**THE PROBLEM:**
Each entry below should be returned exactly as is, with the pictures removed.

------ MATERIAL TO PROCESS ------

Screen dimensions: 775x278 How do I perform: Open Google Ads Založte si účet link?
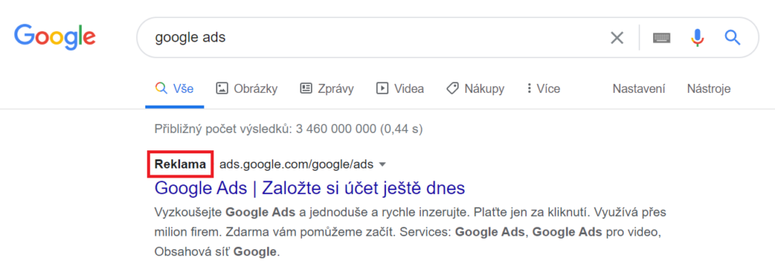click(x=310, y=188)
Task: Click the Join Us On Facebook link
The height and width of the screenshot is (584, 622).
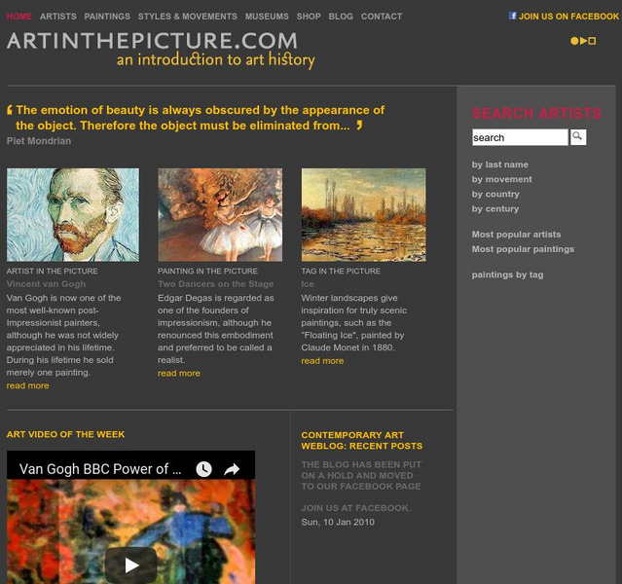Action: [x=568, y=17]
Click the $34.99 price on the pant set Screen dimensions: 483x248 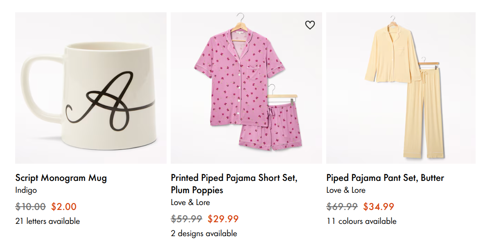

------

**OUTPUT BELOW:**
Screen dimensions: 775x278 How do I perform: Open Google Ads Založte si účet link?
click(x=310, y=188)
Task: Click the Join Us On Facebook link
The height and width of the screenshot is (584, 622).
Action: [x=568, y=17]
Click the $34.99 price on the pant set Screen dimensions: 483x248 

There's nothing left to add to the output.